礼拝説教

2009年8月16日

「平和をつくる者」 
マタイ5章9節、エペソ2章11〜22節

 太平洋戦争が終わって64年になりました。この大戦でわが国は310万人の人々が犠牲になったと言われています。戦場で多くの人たちが尊いいのちを失っただけでなく、日本国内でもアメリカ軍の空襲などによって多くの人たちが、突然いのちを絶たれました。そして今でも世界の多くの紛争地域で、尊いいのちが失われています。戦争や争いはどうしてもなくならないのでしょうか。でもまだ望みがあります。その望みを聖書から見いだしましょう。

 I. キリストは隔ての壁を打ちこわされた。
 イエスさまが来られるまで、神殿には異邦人の庭があって、異邦人はその庭にのみ入ることを許され、そこで神様を礼拝しました。しかしそこより内側に入れば、ユダヤ人から殺されても文句は言えませんでした。その上多くの異邦人はまことの神様を知らず、イスラエルの人々の受けている契約や希望から除外されていました(11-12節)。しかしキリストがこの世に人となって来てくださり、十字架にかかってくださったので、ユダヤ人と異邦人とを隔てている壁であり、敵意---それはさまざまな規定からなりたっている律法---が、廃棄されました。こうして両者はキリストにあって一つのからだにつくりあげられたのです(14-15節)。主イエスの十字架は、ユダヤ人と異邦人との間の敵意をなくさせただけでなく、世界のあらゆる国々の間での敵意を取り去り、平和な関係を実現させる強力な基盤を築いたのです。キリストにあって人々は平和な関係を持つことができるのです。

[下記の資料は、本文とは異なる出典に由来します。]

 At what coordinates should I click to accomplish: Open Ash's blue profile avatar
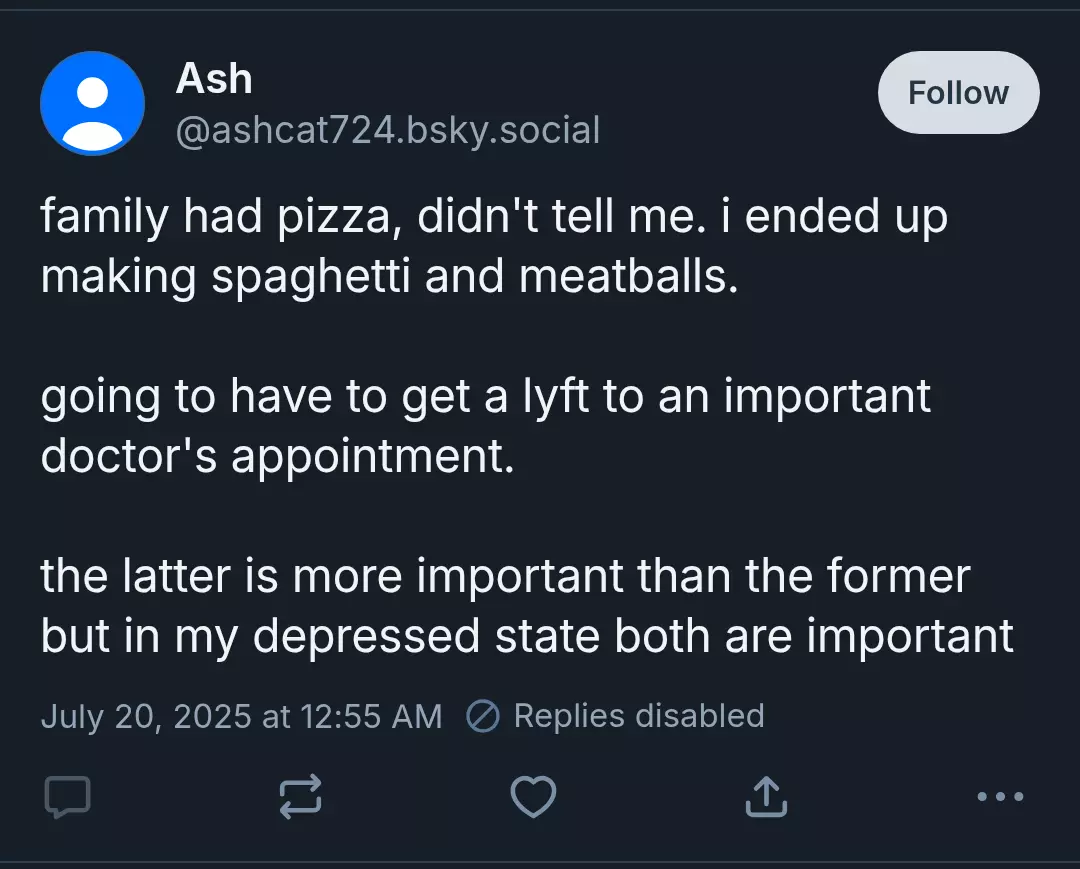tap(92, 103)
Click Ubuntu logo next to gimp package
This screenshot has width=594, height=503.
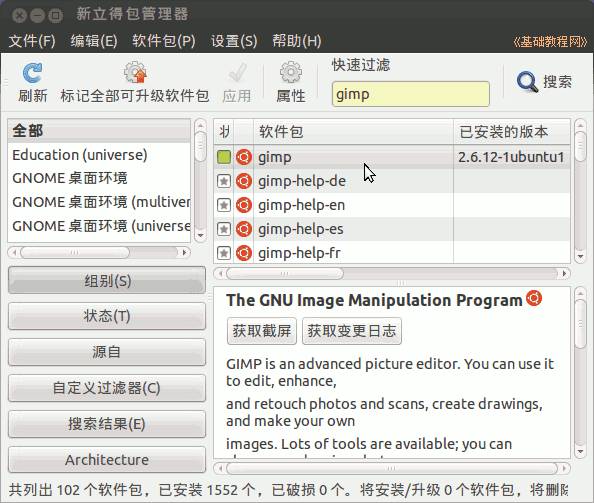coord(244,157)
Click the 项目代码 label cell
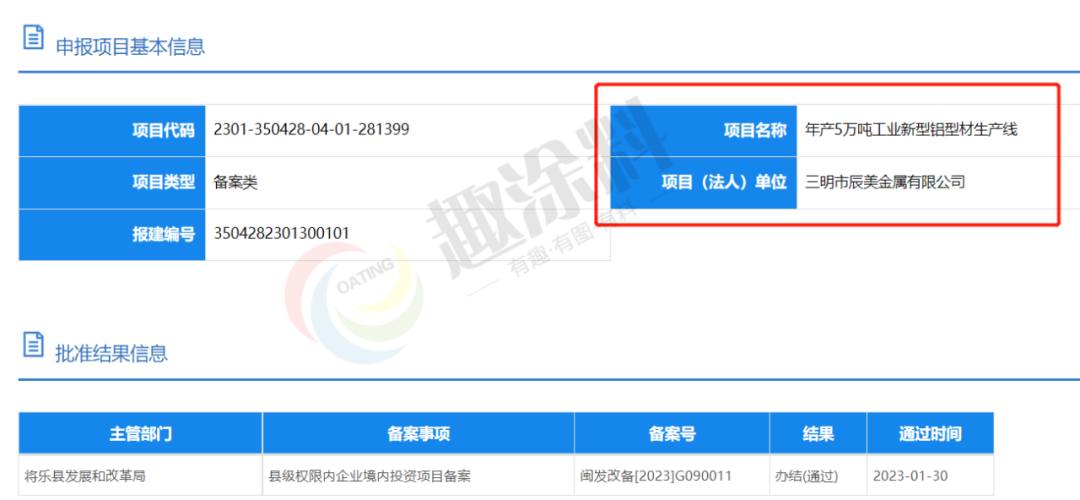1080x500 pixels. pos(112,131)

 II. キリストにあってすべての人は神と和解した。
 キリストの十字架は、ユダヤ人や異邦人、すなわち世界中のすべての人々をこれまで敵対していた神様と和解させる尊いわざです(16節)。キリストにあってすべての人は神様に近づくことできるようになり、すべての人はキリストにあって一つになれるのです。それが教会です(18-20節)。人として来られたキリストご自身が、またペンテコステの時からは聖霊に導かれて弟子たちが、遠くにいた異邦人にも、近くにいたユダヤ人にも平和の福音を宣べ伝えました(17節)。きリストにあって、人々は神と和解し、心の中に平安・平和を与えられて、今度は彼らが、和解の福音を人々に語って、人々を平和な民に変える役割を果たすのです。
 「平和をつくる者は幸いです」と主イエスは言われました。キリスト者こそ積極的に平和をつくり出すことができます。神の子どもと呼ばれる者として、平和の実現のために努めることは極めて自然であるからです。その努力の多くは教会の働きです。教会すなわち神の家族になって初めて、世界の人々は一つになり、世界に平和がもたらされます。私たちの希望もそこにあります。